Tim Douthit, chief trial attorney for the Madison County’s District Attorney’s Office, said the bill does define harmful material but that it does not specify who decides what qualifies as a crime.

He said he interprets the bill to mean that police officers would have the discretion to decide whether a book was harmful to minors. If after seven days such a book was not removed from the shelf by a local librarian, officers could make an arrest.

“The district attorney does not make any determination,” he said. “We’re not going to go through books and decide what is and is not harmful. They just have to let us know that they’re letting the library know,” he said of the seven-day notice window.

Robinson said that the bill doesn’t even say who should be arrested in the case of a violation.

“Who are we prosecuting?” said Robinson. “Are we prosecuting the director of the board? Are we prosecuting the board itself? Are we prosecuting the manager? Are we prosecuting the actual person that put the book on the shelf? All those things are questions.”

Librarians in Alabama have said they fear that the proposed legislation will have a chilling effect on free speech and reading, as it exposes them to arrest if they shelve books that some residents find offensive.

Douthit said if the police arrested someone for violating the law, it would then be up to the courts to decide whether the person is guilty.

“Technically, as the law is written right now, there’s a definition of material harmful to minors, but there is no arbiter, pre-arrest of whether or not material is actually harmful to minors.”

Alabamians already have the right to complain about library books to local library boards. Just last year, more than 100 books were challenged statewide, with local boards in some instances removing books or relocating them from the childrens section to the adult section.

As the district attorney for Chilton, Autaugua and Elmore counties, Robinson is the top law enforcement official in Prattville, a small city north of Montgomery that has been the epicenter of the battle over library books and debates over censorship in Alabama.

Robinson said he spoke to several fellow district attorneys in the state who had similar questions about how the proposed legislation would actually work. The Alabama District Attorneys Association did not immediately respond to requests for comment, nor did the sponsor of the legislation state Rep. Arnold Mooney, R-Shelby County.

AL.com contacted more than two dozen other district attorneys in the state who did not respond to requests for comment. James Tarbox, the district attorney for Coffee County, said he did not feel comfortable commenting before the legislation is enacted.

Robinson said if the bill passes as written, prosecutors across the state will require a lot of training to make judgements about things like artistic and literary value.

“How do we go about applying a moving target of the standard?” he asked.

The proposed legislation passed in the state House of Representatives on April 26. At a Senate committee hearing this week, lawmakers passed the bill 6-0 but discussed making changes to it before it goes to the full Senate for a vote.

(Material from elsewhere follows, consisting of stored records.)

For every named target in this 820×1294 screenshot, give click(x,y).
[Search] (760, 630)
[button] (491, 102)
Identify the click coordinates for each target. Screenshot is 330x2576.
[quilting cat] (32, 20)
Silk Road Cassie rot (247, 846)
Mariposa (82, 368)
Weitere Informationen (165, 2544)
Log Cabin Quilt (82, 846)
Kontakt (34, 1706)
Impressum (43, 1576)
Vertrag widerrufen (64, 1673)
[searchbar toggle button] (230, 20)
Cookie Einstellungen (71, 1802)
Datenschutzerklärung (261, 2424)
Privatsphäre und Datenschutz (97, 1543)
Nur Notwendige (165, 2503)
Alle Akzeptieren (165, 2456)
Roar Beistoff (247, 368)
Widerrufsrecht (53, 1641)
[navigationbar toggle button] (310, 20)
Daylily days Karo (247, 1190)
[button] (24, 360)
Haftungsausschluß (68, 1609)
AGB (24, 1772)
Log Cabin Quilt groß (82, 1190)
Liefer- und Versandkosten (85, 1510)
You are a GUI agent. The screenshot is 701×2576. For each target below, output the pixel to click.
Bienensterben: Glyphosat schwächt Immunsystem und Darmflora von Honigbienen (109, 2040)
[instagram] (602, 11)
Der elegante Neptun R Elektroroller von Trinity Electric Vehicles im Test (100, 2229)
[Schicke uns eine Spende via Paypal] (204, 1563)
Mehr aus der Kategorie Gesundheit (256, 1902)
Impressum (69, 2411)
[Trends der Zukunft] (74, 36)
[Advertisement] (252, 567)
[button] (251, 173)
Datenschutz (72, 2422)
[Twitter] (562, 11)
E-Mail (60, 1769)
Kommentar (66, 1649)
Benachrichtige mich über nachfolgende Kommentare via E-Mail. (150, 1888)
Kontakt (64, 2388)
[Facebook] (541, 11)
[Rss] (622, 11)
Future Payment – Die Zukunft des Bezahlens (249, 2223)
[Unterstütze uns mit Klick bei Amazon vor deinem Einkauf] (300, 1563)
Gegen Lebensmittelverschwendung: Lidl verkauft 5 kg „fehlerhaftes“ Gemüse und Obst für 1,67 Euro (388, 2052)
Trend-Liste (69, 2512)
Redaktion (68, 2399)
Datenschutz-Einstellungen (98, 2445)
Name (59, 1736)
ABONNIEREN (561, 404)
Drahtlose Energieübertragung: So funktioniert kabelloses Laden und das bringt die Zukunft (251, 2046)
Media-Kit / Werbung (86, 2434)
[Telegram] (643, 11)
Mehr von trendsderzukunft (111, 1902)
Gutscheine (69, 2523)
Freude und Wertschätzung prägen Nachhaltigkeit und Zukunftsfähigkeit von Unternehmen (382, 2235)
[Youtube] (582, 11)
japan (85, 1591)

There are just three days left in the legislative session.

The bill defines material harmful to minors as anything that lacks literary or artistic value and, “The average person, applying contemporary community standards, would find that the material, taken as a whole, appeals to the prurient.” It goes on to specify that sexual conduct, breast nudity, genital nudity are not suitable.

The legislation’s definition of obscenity includes, sadomasochistic abuse, “flagellation or torture in an act of sexual stimulation, by or upon a person who is nude or clad in undergarments or in a revealing or bizarre costume.”